(Records from a dataset)

>>>>>

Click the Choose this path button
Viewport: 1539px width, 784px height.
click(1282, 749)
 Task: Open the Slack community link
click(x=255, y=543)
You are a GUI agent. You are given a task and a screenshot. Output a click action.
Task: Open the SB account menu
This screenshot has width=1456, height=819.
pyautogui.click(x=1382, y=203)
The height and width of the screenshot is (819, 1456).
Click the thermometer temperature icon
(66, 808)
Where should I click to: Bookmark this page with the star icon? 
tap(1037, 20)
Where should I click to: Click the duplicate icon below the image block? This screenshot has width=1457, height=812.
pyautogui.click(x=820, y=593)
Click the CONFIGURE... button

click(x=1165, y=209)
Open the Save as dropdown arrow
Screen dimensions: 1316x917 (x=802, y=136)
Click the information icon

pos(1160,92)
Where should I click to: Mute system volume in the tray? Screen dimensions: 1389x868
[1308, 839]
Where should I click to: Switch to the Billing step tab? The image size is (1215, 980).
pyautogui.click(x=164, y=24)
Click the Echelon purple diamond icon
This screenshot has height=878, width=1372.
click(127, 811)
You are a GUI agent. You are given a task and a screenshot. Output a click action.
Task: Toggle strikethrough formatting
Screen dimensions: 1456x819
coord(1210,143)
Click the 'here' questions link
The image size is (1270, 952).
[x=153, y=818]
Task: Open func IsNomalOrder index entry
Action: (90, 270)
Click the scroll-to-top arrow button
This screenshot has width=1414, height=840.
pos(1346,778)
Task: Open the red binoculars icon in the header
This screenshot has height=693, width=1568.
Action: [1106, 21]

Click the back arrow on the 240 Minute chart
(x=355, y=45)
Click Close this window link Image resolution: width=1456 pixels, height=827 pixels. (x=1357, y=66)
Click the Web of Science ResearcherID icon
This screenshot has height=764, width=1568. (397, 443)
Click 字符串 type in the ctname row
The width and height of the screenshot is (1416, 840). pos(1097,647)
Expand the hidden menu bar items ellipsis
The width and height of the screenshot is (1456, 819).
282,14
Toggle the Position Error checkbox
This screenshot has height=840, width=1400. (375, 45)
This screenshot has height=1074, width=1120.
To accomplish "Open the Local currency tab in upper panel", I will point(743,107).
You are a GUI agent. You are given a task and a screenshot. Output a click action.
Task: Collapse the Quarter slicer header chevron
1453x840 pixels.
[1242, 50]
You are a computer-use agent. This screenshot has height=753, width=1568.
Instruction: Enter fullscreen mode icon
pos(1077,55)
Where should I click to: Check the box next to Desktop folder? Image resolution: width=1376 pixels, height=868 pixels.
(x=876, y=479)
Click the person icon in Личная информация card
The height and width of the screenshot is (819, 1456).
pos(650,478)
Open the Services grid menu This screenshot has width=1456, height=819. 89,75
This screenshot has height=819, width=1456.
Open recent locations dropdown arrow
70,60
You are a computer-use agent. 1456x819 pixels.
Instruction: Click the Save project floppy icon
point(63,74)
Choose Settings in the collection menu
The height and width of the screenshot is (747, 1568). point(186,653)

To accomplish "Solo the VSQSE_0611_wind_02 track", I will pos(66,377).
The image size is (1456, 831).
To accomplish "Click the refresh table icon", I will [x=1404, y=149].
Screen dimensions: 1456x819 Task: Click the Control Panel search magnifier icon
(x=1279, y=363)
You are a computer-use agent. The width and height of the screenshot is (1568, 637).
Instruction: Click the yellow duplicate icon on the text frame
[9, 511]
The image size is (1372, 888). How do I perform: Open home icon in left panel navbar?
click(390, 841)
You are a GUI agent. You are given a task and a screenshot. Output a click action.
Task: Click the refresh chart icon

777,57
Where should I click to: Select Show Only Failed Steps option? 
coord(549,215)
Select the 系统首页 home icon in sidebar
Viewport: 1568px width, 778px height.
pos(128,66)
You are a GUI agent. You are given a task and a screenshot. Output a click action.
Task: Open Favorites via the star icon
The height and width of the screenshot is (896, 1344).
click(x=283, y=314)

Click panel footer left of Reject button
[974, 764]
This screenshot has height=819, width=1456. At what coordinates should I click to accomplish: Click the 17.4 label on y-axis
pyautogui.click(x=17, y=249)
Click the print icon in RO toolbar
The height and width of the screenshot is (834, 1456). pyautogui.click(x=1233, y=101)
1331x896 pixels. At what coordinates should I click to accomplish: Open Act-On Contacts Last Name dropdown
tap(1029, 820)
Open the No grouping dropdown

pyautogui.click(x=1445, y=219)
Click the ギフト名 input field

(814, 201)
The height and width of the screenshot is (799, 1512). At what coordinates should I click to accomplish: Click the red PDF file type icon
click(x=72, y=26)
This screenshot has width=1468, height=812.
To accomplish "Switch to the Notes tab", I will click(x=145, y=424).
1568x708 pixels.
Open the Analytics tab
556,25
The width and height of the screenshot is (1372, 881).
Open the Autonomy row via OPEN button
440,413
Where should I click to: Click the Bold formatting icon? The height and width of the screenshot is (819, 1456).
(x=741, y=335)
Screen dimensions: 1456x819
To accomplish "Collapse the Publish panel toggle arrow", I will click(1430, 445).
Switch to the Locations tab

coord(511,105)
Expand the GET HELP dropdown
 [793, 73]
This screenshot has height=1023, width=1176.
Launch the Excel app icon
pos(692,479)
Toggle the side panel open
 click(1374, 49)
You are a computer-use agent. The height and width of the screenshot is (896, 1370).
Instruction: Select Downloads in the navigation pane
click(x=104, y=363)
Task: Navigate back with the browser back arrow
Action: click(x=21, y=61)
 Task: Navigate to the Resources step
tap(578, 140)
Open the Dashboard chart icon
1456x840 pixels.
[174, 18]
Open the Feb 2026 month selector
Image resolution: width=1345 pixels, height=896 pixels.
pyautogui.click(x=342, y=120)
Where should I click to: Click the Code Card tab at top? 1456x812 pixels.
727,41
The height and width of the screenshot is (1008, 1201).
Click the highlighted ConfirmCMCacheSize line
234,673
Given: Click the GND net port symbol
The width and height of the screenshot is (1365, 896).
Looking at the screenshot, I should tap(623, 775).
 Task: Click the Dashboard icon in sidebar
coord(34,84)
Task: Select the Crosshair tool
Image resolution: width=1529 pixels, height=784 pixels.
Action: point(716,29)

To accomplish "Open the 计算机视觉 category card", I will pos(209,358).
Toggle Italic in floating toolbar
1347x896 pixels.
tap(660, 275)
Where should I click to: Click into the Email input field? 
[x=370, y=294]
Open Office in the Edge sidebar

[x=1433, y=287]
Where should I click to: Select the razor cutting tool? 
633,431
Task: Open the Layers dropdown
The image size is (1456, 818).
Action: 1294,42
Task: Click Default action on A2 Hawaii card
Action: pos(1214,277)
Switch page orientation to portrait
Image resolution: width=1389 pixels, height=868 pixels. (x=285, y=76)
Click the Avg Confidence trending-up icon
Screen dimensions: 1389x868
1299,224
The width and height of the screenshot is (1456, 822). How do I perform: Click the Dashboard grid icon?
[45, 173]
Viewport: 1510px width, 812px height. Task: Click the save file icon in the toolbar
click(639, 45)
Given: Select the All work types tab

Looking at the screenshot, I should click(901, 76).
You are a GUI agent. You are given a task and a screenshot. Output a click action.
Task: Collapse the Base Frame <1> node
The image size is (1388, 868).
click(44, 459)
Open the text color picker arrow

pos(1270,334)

<<<<<

• What needs to be done: All of the data must be returned exactly.

• Output for this exercise:
Click the Choose this path button
Viewport: 1539px width, 784px height.
click(1282, 749)
 Task: Open the Slack community link
click(x=255, y=543)
You are a GUI agent. You are given a task and a screenshot. Output a click action.
Task: Open the SB account menu
This screenshot has width=1456, height=819.
pyautogui.click(x=1382, y=203)
The height and width of the screenshot is (819, 1456).
Click the thermometer temperature icon
(66, 808)
Where should I click to: Bookmark this page with the star icon? 
tap(1037, 20)
Where should I click to: Click the duplicate icon below the image block? This screenshot has width=1457, height=812.
pyautogui.click(x=820, y=593)
Click the CONFIGURE... button

click(x=1165, y=209)
Open the Save as dropdown arrow
Screen dimensions: 1316x917 (x=802, y=136)
Click the information icon

pos(1160,92)
Where should I click to: Mute system volume in the tray? Screen dimensions: 1389x868
[1308, 839]
Where should I click to: Switch to the Billing step tab? The image size is (1215, 980).
pyautogui.click(x=164, y=24)
Click the Echelon purple diamond icon
This screenshot has height=878, width=1372.
click(127, 811)
You are a GUI agent. You are given a task and a screenshot. Output a click action.
Task: Toggle strikethrough formatting
Screen dimensions: 1456x819
coord(1210,143)
Click the 'here' questions link
The image size is (1270, 952).
[x=153, y=818]
Task: Open func IsNomalOrder index entry
Action: (90, 270)
Click the scroll-to-top arrow button
This screenshot has width=1414, height=840.
pos(1346,778)
Task: Open the red binoculars icon in the header
This screenshot has height=693, width=1568.
Action: [1106, 21]

Click the back arrow on the 240 Minute chart
(x=355, y=45)
Click Close this window link Image resolution: width=1456 pixels, height=827 pixels. (x=1357, y=66)
Click the Web of Science ResearcherID icon
This screenshot has height=764, width=1568. (397, 443)
Click 字符串 type in the ctname row
The width and height of the screenshot is (1416, 840). pos(1097,647)
Expand the hidden menu bar items ellipsis
The width and height of the screenshot is (1456, 819).
282,14
Toggle the Position Error checkbox
This screenshot has height=840, width=1400. (375, 45)
This screenshot has height=1074, width=1120.
To accomplish "Open the Local currency tab in upper panel", I will point(743,107).
You are a GUI agent. You are given a task and a screenshot. Output a click action.
Task: Collapse the Quarter slicer header chevron
1453x840 pixels.
[1242, 50]
You are a computer-use agent. This screenshot has height=753, width=1568.
Instruction: Enter fullscreen mode icon
pos(1077,55)
Where should I click to: Check the box next to Desktop folder? Image resolution: width=1376 pixels, height=868 pixels.
(x=876, y=479)
Click the person icon in Личная информация card
The height and width of the screenshot is (819, 1456).
pos(650,478)
Open the Services grid menu This screenshot has width=1456, height=819. 89,75
This screenshot has height=819, width=1456.
Open recent locations dropdown arrow
70,60
You are a computer-use agent. 1456x819 pixels.
Instruction: Click the Save project floppy icon
point(63,74)
Choose Settings in the collection menu
The height and width of the screenshot is (747, 1568). point(186,653)

To accomplish "Solo the VSQSE_0611_wind_02 track", I will pos(66,377).
The image size is (1456, 831).
To accomplish "Click the refresh table icon", I will [x=1404, y=149].
Screen dimensions: 1456x819 Task: Click the Control Panel search magnifier icon
(x=1279, y=363)
You are a computer-use agent. The width and height of the screenshot is (1568, 637).
Instruction: Click the yellow duplicate icon on the text frame
[9, 511]
The image size is (1372, 888). How do I perform: Open home icon in left panel navbar?
click(390, 841)
You are a GUI agent. You are given a task and a screenshot. Output a click action.
Task: Click the refresh chart icon

777,57
Where should I click to: Select Show Only Failed Steps option? 
coord(549,215)
Select the 系统首页 home icon in sidebar
Viewport: 1568px width, 778px height.
pos(128,66)
You are a GUI agent. You are given a task and a screenshot. Output a click action.
Task: Open Favorites via the star icon
The height and width of the screenshot is (896, 1344).
click(x=283, y=314)

Click panel footer left of Reject button
[974, 764]
This screenshot has height=819, width=1456. At what coordinates should I click to accomplish: Click the 17.4 label on y-axis
pyautogui.click(x=17, y=249)
Click the print icon in RO toolbar
The height and width of the screenshot is (834, 1456). pyautogui.click(x=1233, y=101)
1331x896 pixels. At what coordinates should I click to accomplish: Open Act-On Contacts Last Name dropdown
tap(1029, 820)
Open the No grouping dropdown

pyautogui.click(x=1445, y=219)
Click the ギフト名 input field

(814, 201)
The height and width of the screenshot is (799, 1512). At what coordinates should I click to accomplish: Click the red PDF file type icon
click(x=72, y=26)
This screenshot has width=1468, height=812.
To accomplish "Switch to the Notes tab", I will click(x=145, y=424).
1568x708 pixels.
Open the Analytics tab
556,25
The width and height of the screenshot is (1372, 881).
Open the Autonomy row via OPEN button
440,413
Where should I click to: Click the Bold formatting icon? The height and width of the screenshot is (819, 1456).
(x=741, y=335)
Screen dimensions: 1456x819
To accomplish "Collapse the Publish panel toggle arrow", I will click(1430, 445).
Switch to the Locations tab

coord(511,105)
Expand the GET HELP dropdown
 [793, 73]
This screenshot has height=1023, width=1176.
Launch the Excel app icon
pos(692,479)
Toggle the side panel open
 click(1374, 49)
You are a computer-use agent. The height and width of the screenshot is (896, 1370).
Instruction: Select Downloads in the navigation pane
click(x=104, y=363)
Task: Navigate back with the browser back arrow
Action: click(x=21, y=61)
 Task: Navigate to the Resources step
tap(578, 140)
Open the Dashboard chart icon
1456x840 pixels.
[174, 18]
Open the Feb 2026 month selector
Image resolution: width=1345 pixels, height=896 pixels.
pyautogui.click(x=342, y=120)
Where should I click to: Click the Code Card tab at top? 1456x812 pixels.
727,41
The height and width of the screenshot is (1008, 1201).
Click the highlighted ConfirmCMCacheSize line
234,673
Given: Click the GND net port symbol
The width and height of the screenshot is (1365, 896).
Looking at the screenshot, I should tap(623, 775).
 Task: Click the Dashboard icon in sidebar
coord(34,84)
Task: Select the Crosshair tool
Image resolution: width=1529 pixels, height=784 pixels.
Action: point(716,29)

To accomplish "Open the 计算机视觉 category card", I will pos(209,358).
Toggle Italic in floating toolbar
1347x896 pixels.
tap(660, 275)
Where should I click to: Click into the Email input field? 
[x=370, y=294]
Open Office in the Edge sidebar

[x=1433, y=287]
Where should I click to: Select the razor cutting tool? 
633,431
Task: Open the Layers dropdown
The image size is (1456, 818).
Action: 1294,42
Task: Click Default action on A2 Hawaii card
Action: pos(1214,277)
Switch page orientation to portrait
Image resolution: width=1389 pixels, height=868 pixels. (x=285, y=76)
Click the Avg Confidence trending-up icon
Screen dimensions: 1389x868
1299,224
The width and height of the screenshot is (1456, 822). How do I perform: Click the Dashboard grid icon?
[45, 173]
Viewport: 1510px width, 812px height. Task: Click the save file icon in the toolbar
click(639, 45)
Given: Select the All work types tab

Looking at the screenshot, I should click(901, 76).
You are a GUI agent. You are given a task and a screenshot. Output a click action.
Task: Collapse the Base Frame <1> node
The image size is (1388, 868).
click(44, 459)
Open the text color picker arrow

pos(1270,334)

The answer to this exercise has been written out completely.